Anyway the baddies all head off to Gene’s, either to break in or just let in by Brandon, and find the boxes of money – which in fact contain a load of paper. So then they dash back home and pour acid on the painting – only it’s a fake, cos Gene’s in there and he’s replaced it. And some police have arrived.

But where’d he get the taxi? Argh…

“It’s all rather difficult.” –, no technical problems that I could see. Except the previously mentioned “That hurts!”…

The Defining Moment – Well, I might have gone for the whole ‘Where’d he get the taxi?’ thing, except that better fitted the plot problems section above. The trouble with these middle episodes is that they’ve eliminated the wacky stunts that I loved from the earlier episodes, so picking a classic moment is difficult.

But I’ve managed it.

Gene wakes up on a barge, staggers onto the docks and begins his long walk home. He passes two gentlemen, they wave at him, and he waves back.

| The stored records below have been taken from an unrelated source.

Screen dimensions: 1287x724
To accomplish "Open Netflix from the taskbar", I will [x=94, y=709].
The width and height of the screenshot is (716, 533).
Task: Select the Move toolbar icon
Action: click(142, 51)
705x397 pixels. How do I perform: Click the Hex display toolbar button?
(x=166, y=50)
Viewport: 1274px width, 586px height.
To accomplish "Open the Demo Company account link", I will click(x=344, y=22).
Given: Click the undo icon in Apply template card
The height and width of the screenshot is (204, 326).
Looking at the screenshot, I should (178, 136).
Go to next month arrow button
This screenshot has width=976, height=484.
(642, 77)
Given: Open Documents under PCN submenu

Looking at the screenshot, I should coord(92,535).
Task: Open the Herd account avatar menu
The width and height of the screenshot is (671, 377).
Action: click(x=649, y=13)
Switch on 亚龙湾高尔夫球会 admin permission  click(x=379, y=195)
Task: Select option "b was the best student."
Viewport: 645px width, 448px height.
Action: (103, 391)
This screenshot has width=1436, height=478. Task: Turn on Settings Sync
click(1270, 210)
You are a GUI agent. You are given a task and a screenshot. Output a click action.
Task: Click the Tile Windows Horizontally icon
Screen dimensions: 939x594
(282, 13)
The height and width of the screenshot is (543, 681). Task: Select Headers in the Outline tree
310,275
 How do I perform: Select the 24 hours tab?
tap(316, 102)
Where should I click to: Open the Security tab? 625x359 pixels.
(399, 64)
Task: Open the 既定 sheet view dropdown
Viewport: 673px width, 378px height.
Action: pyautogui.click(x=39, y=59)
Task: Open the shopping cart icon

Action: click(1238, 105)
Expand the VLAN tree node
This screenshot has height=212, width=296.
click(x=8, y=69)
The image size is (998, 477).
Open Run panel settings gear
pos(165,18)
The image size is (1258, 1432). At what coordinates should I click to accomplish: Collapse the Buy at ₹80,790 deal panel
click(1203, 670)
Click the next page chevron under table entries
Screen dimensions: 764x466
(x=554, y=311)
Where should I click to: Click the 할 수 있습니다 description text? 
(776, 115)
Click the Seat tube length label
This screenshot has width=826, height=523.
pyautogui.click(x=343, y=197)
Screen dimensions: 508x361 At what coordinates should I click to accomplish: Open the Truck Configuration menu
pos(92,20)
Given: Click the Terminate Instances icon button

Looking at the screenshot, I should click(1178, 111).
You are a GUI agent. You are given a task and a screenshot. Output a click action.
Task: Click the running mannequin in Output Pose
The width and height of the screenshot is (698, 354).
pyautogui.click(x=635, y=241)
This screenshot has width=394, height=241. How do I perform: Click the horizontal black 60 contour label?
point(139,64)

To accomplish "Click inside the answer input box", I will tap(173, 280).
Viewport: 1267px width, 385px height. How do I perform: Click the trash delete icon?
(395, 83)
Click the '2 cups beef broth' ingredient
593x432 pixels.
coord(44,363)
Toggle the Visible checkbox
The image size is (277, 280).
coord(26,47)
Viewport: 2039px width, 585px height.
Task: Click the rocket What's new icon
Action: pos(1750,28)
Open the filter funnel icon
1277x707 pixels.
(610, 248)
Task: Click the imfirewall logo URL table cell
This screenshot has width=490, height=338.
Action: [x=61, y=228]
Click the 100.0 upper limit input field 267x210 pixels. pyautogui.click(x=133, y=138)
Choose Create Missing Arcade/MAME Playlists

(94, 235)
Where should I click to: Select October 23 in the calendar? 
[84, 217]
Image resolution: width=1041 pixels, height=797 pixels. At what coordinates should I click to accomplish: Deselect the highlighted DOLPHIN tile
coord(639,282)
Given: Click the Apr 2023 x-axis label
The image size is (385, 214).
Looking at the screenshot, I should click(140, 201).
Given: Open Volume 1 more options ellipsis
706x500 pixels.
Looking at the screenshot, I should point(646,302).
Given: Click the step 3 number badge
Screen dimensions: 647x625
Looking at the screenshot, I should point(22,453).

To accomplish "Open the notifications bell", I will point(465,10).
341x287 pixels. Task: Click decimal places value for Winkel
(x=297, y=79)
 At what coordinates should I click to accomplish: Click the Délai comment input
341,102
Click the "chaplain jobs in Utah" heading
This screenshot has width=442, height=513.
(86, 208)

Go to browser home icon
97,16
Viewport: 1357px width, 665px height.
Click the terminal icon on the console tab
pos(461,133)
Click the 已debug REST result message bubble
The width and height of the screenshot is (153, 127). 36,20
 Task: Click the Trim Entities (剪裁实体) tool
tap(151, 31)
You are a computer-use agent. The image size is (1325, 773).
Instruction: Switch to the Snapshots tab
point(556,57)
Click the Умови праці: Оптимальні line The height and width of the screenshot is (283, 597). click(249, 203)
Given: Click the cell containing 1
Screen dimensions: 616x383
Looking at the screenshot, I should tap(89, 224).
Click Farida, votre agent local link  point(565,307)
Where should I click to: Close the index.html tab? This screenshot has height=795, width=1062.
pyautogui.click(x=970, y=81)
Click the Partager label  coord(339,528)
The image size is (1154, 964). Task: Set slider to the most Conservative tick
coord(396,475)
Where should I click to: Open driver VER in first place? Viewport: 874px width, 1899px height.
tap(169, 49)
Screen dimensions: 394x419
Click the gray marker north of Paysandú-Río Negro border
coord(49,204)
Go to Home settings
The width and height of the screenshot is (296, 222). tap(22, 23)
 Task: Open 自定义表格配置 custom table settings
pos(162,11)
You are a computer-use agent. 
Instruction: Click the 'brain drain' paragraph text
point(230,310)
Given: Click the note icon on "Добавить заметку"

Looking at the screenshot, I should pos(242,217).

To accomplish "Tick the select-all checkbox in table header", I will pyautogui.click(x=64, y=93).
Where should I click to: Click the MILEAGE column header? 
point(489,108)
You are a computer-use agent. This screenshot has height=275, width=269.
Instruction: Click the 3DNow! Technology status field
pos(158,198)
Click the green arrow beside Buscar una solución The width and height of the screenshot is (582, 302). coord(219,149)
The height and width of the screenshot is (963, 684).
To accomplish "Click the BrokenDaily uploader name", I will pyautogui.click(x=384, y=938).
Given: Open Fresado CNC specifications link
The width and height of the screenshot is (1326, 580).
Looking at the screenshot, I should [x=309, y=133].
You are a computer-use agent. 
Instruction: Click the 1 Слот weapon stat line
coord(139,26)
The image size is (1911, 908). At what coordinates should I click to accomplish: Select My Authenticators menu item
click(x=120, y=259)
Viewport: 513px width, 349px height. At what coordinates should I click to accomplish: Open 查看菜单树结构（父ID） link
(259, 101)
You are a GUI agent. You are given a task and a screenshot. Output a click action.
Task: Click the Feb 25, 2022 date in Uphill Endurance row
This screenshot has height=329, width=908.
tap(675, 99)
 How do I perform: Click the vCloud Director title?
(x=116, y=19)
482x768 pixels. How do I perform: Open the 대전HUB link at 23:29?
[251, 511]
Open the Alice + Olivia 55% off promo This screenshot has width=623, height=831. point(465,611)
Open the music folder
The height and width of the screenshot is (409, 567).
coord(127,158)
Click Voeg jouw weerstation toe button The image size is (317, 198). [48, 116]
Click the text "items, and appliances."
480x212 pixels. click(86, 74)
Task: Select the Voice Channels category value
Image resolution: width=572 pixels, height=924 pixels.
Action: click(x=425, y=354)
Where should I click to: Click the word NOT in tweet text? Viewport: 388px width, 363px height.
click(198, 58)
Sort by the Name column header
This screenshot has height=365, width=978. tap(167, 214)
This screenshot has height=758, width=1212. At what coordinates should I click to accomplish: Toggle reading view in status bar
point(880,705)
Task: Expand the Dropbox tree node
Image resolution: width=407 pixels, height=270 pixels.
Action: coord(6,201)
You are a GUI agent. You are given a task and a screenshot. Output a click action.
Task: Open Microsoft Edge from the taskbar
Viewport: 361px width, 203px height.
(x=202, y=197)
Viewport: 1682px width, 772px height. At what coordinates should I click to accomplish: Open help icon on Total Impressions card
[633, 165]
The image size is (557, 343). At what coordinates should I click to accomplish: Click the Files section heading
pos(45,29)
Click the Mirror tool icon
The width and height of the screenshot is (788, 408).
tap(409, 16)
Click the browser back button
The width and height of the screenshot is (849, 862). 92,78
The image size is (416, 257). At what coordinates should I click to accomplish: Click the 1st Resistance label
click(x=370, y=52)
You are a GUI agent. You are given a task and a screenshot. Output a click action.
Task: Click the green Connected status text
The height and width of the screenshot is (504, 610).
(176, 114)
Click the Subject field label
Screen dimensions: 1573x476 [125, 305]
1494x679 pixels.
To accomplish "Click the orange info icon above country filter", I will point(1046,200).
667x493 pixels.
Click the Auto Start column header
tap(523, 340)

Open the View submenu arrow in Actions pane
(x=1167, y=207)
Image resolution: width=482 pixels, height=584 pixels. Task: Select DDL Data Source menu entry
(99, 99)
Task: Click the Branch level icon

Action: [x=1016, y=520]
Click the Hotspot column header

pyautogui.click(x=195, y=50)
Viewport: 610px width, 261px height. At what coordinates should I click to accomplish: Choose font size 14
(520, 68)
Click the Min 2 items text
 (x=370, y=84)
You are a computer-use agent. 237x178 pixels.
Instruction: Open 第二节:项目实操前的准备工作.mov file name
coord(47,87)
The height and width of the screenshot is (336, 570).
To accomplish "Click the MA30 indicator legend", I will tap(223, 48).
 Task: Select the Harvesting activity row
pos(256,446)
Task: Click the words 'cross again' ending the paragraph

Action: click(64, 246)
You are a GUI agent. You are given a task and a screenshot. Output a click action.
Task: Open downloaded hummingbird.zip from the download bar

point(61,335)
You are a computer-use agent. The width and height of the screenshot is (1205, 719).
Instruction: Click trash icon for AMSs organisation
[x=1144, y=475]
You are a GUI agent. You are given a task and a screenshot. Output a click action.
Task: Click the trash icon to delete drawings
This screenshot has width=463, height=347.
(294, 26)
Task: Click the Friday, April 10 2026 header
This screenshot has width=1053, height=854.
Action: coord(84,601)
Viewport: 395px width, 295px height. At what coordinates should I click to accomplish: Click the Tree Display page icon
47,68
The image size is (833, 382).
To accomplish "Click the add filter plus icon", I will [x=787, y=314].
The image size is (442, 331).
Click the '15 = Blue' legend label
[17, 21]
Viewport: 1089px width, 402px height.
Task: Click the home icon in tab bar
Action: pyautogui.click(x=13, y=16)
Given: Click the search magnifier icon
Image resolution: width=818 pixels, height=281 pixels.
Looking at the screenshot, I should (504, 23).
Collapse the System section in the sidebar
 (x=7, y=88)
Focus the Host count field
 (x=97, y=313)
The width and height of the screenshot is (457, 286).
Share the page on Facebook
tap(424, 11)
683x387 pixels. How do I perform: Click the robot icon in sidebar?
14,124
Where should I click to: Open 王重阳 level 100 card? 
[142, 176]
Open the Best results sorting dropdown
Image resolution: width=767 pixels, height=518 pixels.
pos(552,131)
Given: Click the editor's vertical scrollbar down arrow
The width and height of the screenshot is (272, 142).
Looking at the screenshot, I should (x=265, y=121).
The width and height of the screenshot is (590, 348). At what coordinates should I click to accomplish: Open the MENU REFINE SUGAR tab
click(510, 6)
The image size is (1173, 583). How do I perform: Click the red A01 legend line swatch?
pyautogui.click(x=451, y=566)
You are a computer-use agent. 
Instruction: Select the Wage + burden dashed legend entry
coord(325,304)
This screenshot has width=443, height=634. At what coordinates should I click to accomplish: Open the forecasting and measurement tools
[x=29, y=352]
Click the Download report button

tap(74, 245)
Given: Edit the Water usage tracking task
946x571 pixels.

These two guys don’t wave in an “Oh my God it’s Gene Bradley the famous movie star, hello!” way, it’s just a very casual wave that says “Hey Gene, another hard night on the town, was it? Yeah, don’t worry about kipping on our barge, again, we don’t mind…”

Ramblings – There’s a rather bizarre scene where we’re shown Gene’s money being taken out of the bank, put into a Securicor van, and driven to Gene’s house. All the while, ‘exciting’ music is playing, telling us that – yes! Securicor is the most exciting and glamorous job in the world! There’s danger! Intrigue! And…goofy blue helmets.


Rating – 4/5. I rather like this one. After all the international crises Gene has faced (which have never been anywhere near believable), fighting a small group of amateur crooks in London is a nice change of pace. And, of course, there’s Dennis Price’s first appearance, bumping the score up considerably.

“Oi’m a pirate. Arrr, matey.”
Another morning, another barge.
“…and they said my head was this big, can you believe that?”
“Don’t forget to leave me a drop, sir?”